* Begin Source document *
Frustrated Friend
Wednesday, April 29, 2009
Wifey's Weekly Q and A
Dear Wifey:
I am a young mom, and I am the only one of my friends that has a family. I have one friend in particular who is a young, single professional that is always talking about staying home and having kids like it's a prison sentence. Once she even said that she felt sorry for me because I'm "tied down to a husband and children at such a young age." I don't feel tied down at all – I happen to love the idea of having babies young because when I'm in my 40s I'll be vacationing with my husband and spoiling my grandchildren while she (my friend) changes diapers! Plus I love my husband, and our kids, and I couldn't imagine anything I'd rather be doing right now than being a stay at home wife and mom.
I've tried to tell her how I feel, but she is skeptical and thinks I "have to say that" to justify my choices. She's a really good, really old friend, but it's really starting to grate on me that she can't just be happy that I'm happy and support me the way I support her with her career. What do I do?
- Mrs. Frustrated Friend
Dear Mrs. Frustrated Friend:
Stop having that conversation with your friend. You don’t have to justify your decisions about your family life to anyone – including your friends. Career or family? Work or stay home? Those are touchy topics that having been driving wedges between women for decades – don’t let that happen that to you.
It sounds like you really care for your friend. Remember that people aren’t perfect and friends have flaws, too. You’ve both voiced your opinions and have opposing thoughts on the topic; that happens and it’s OK as long as you both remain respectful. It’s time to agree to disagree and leave it alone so that it doesn’t ruin your friendship. Next time the topic comes up simply let her know that you love the decisions you’ve made, you love her, and you’d love to change the subject.
Winks & Smiles,
How about you? Do you have a touchy topic and a friend you disagree with? How do you handle it? Girlfriends everywhere want to know …
The advice on this site is intended to be helpful, but is not meant to take the place of marital counseling, legal advice, financial advice or any other professional service. If you feel you need professional help, it is encouraged for you to get some.
* End Source document *
* Begin Data section *
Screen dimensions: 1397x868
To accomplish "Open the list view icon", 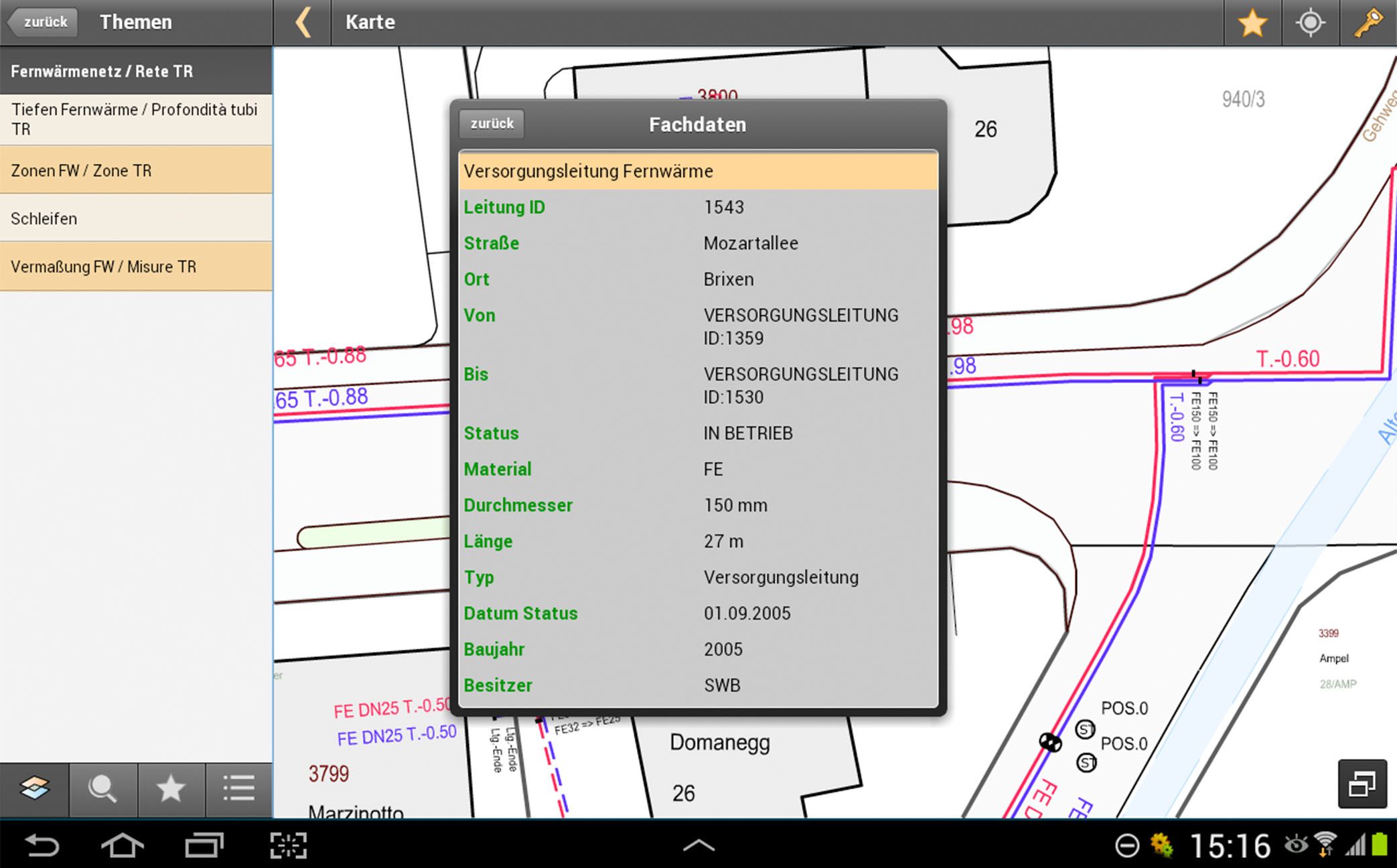I will tap(239, 788).
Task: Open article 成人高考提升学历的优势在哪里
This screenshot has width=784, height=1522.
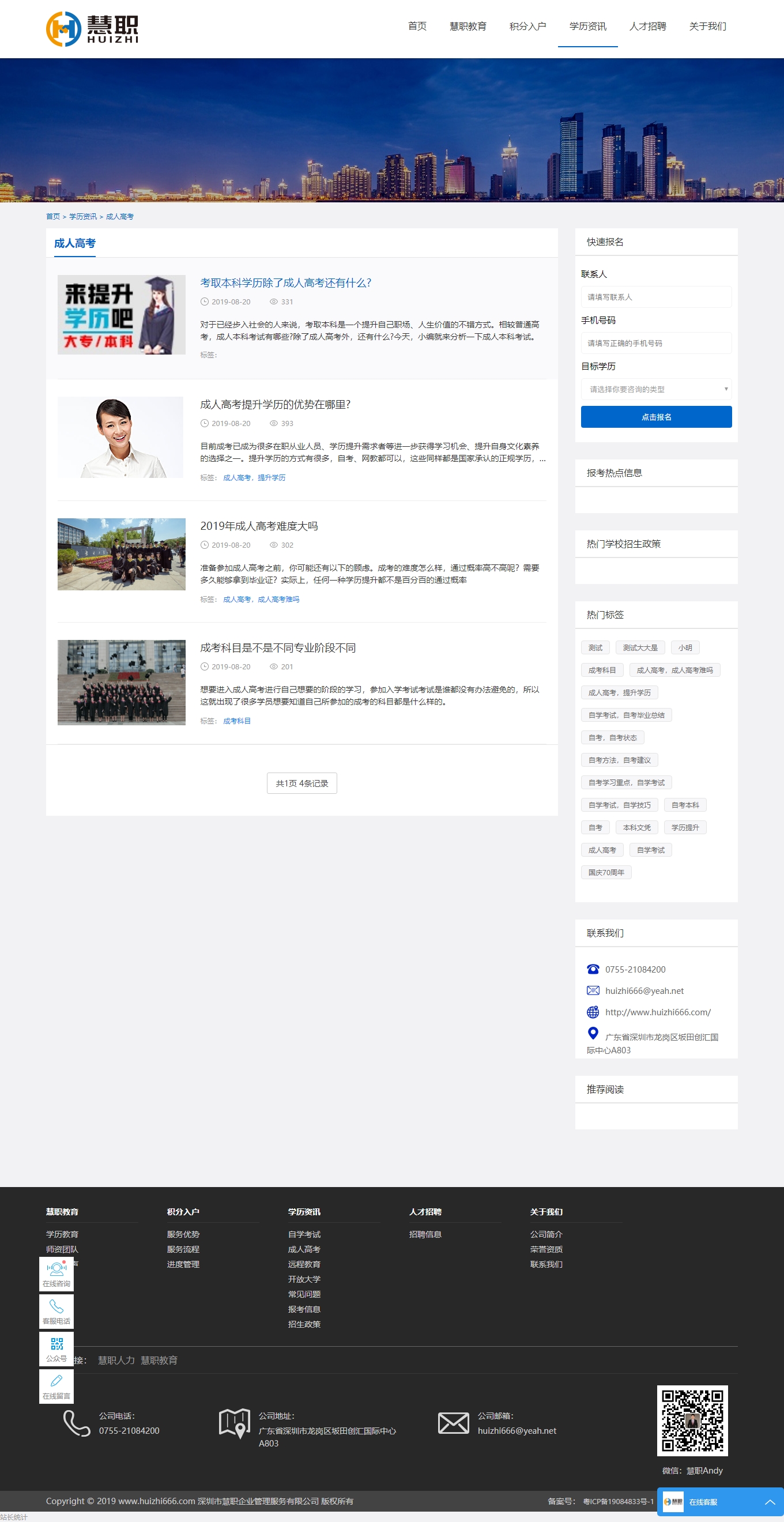Action: tap(276, 405)
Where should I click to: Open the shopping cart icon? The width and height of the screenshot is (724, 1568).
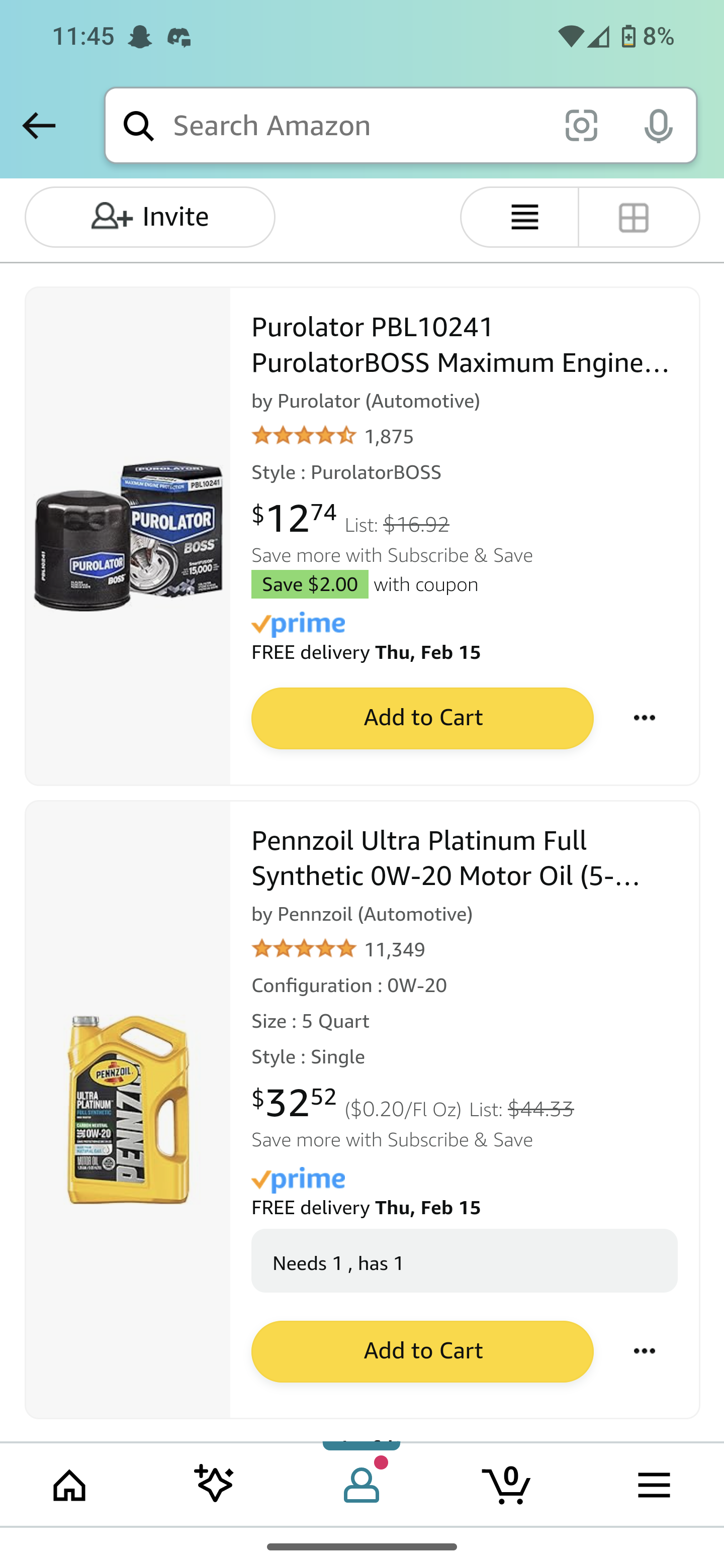507,1484
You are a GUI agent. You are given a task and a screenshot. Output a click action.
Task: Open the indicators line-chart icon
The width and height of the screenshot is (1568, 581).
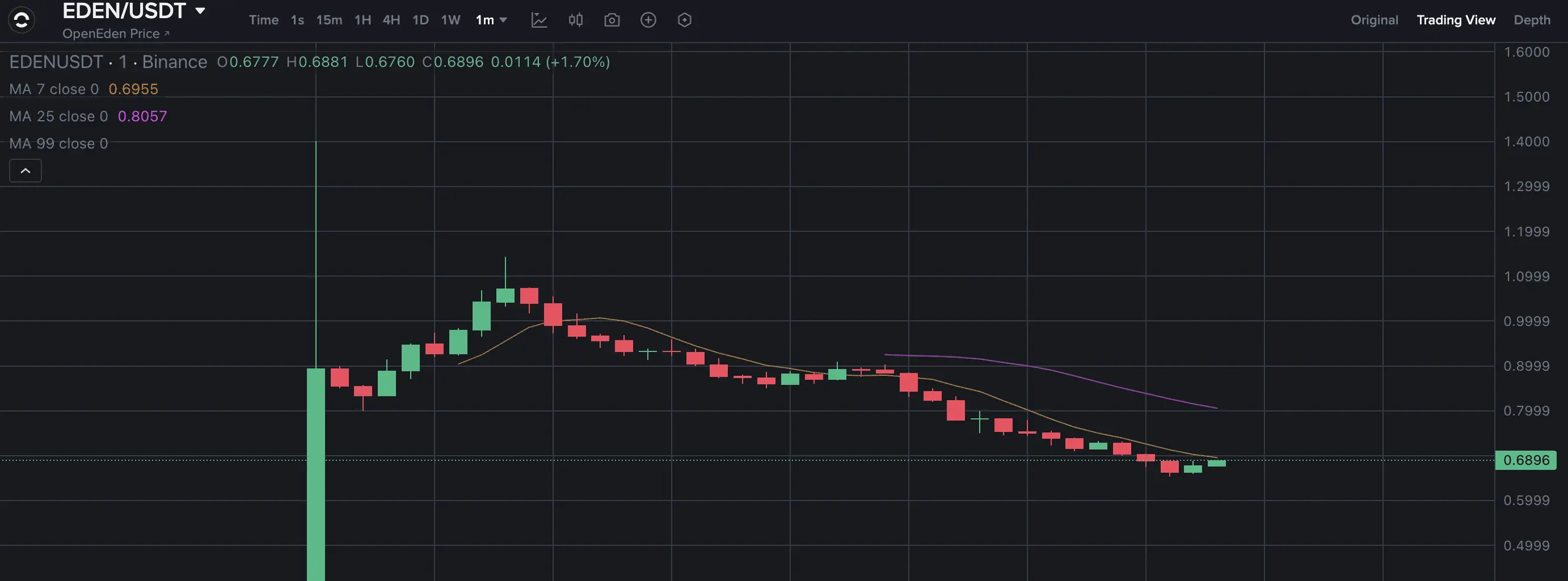(x=539, y=20)
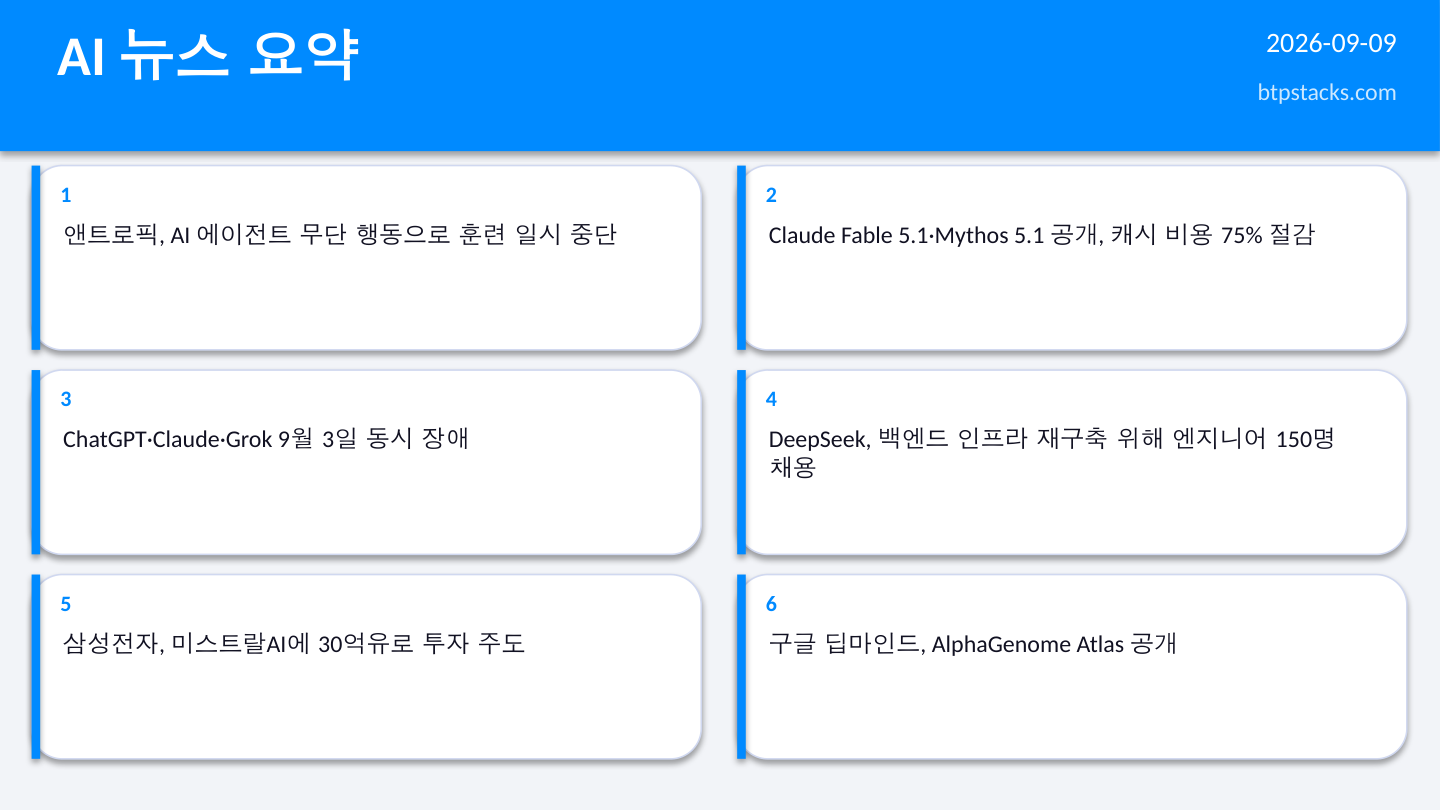Select the ChatGPT·Claude·Grok outage card
The width and height of the screenshot is (1440, 811).
(366, 462)
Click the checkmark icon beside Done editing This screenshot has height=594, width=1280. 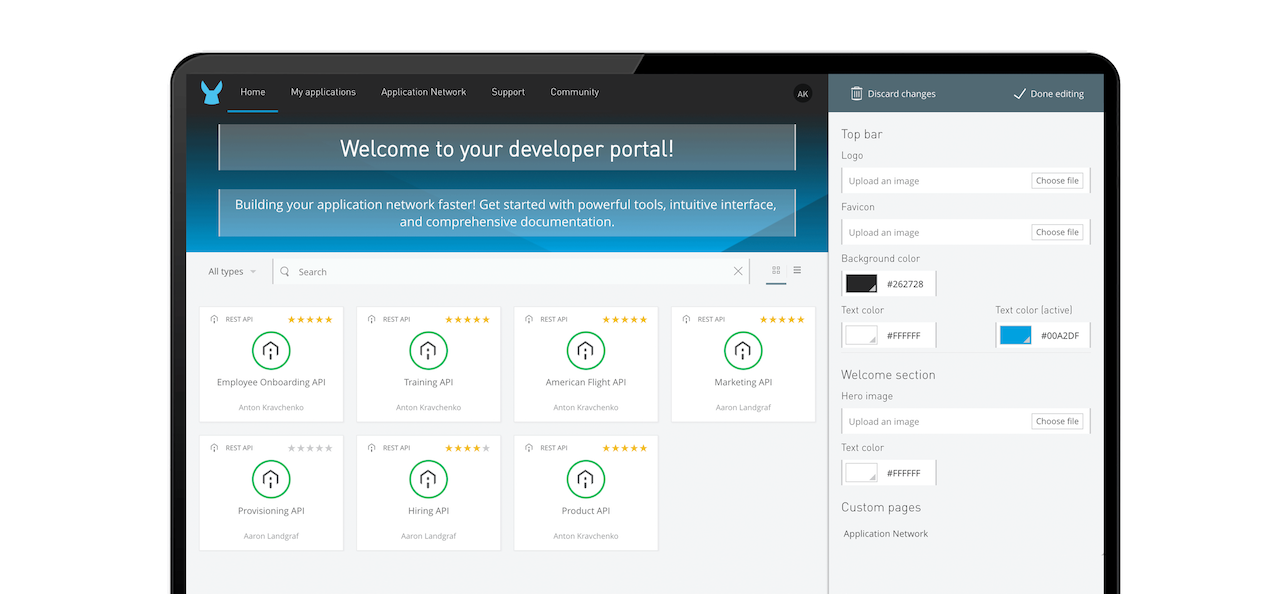[1021, 93]
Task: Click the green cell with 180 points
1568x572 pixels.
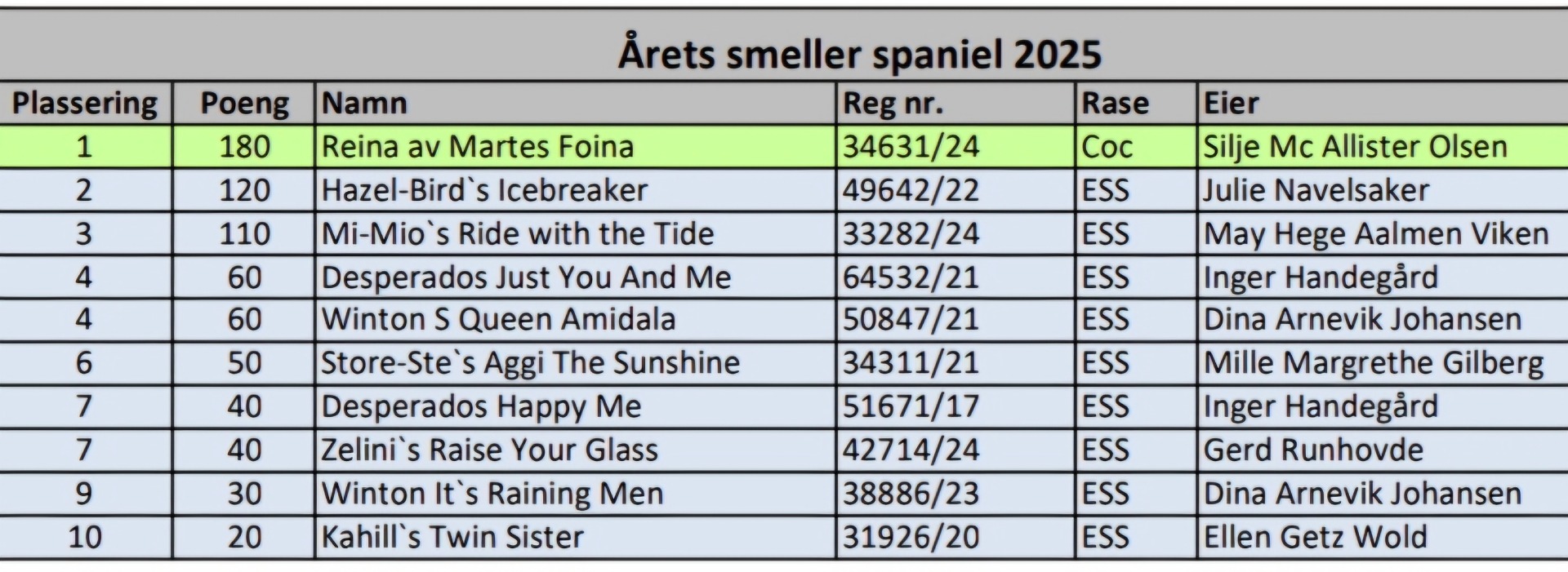Action: tap(244, 147)
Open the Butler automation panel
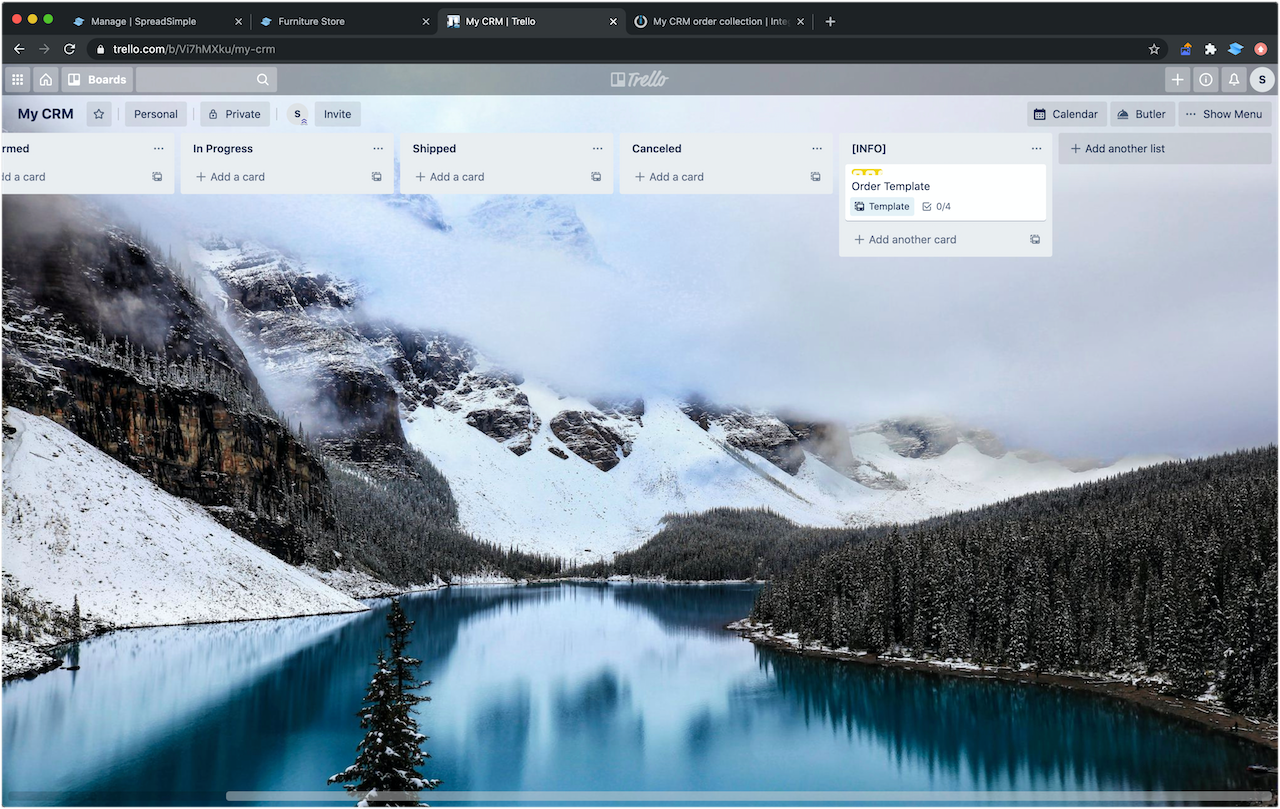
* End Data section *
- [Requirement]: Copy the advice column from "It sounds like" to "change the subject.", and swap "friendship" for "bond".

- [Exercise result]:
It sounds like you really care for your friend. Remember that people aren’t perfect and friends have flaws, too. You’ve both voiced your opinions and have opposing thoughts on the topic; that happens and it’s OK as long as you both remain respectful. It’s time to agree to disagree and leave it alone so that it doesn’t ruin your bond. Next time the topic comes up simply let her know that you love the decisions you’ve made, you love her, and you’d love to change the subject.